» WHAT YOU WILL DO:
Scan the records below for the string "agent" and return every line where it appears.

» GIVEN DATA:
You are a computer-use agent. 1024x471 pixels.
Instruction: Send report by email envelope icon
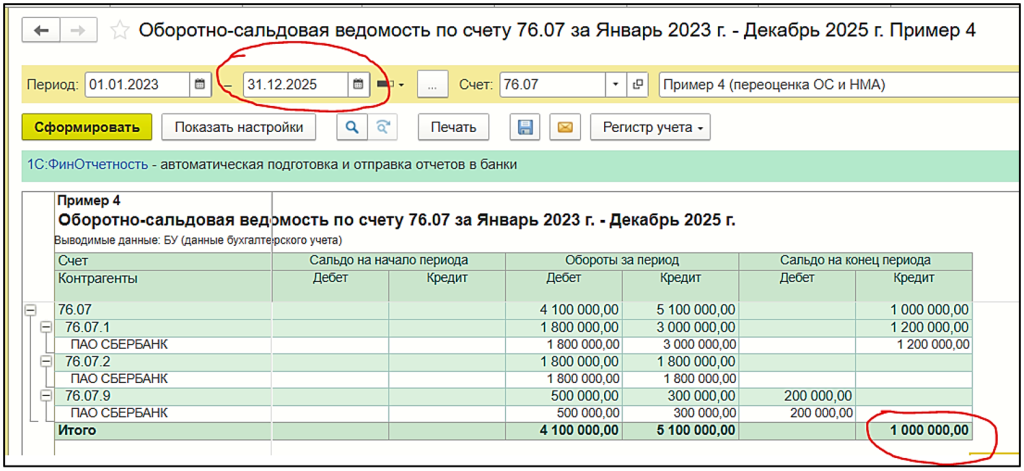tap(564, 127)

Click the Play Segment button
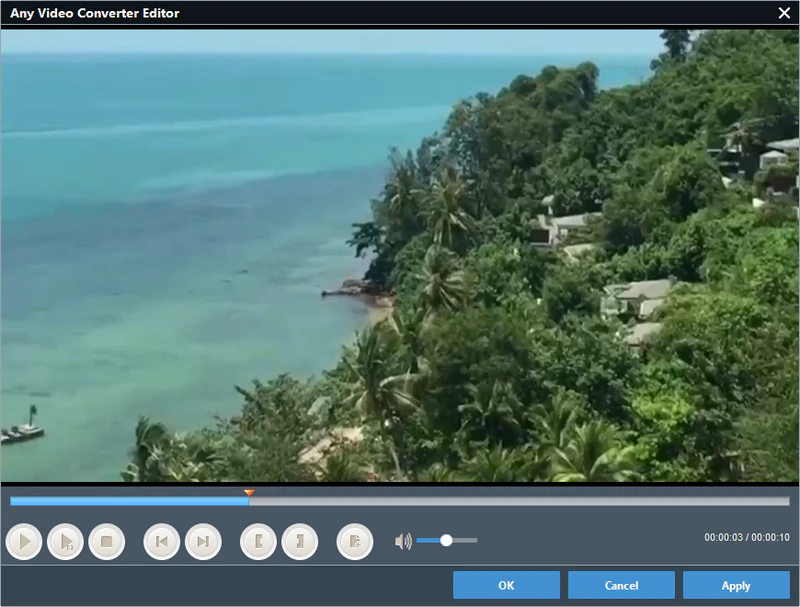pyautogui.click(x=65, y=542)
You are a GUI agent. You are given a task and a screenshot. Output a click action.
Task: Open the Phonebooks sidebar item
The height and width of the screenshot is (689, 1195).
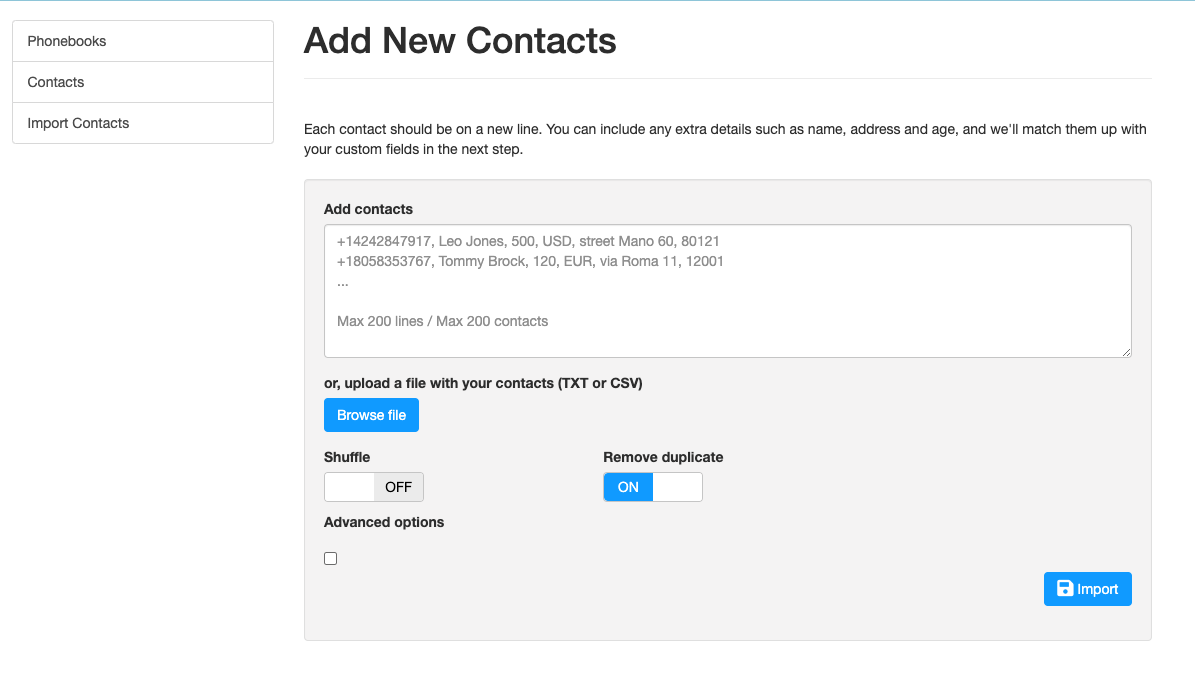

» WRITTEN ANSWER:
You are a computer-use agent. 1024x471 pixels.
You are a GUI agent. You are given a task and a screenshot. Output a click action.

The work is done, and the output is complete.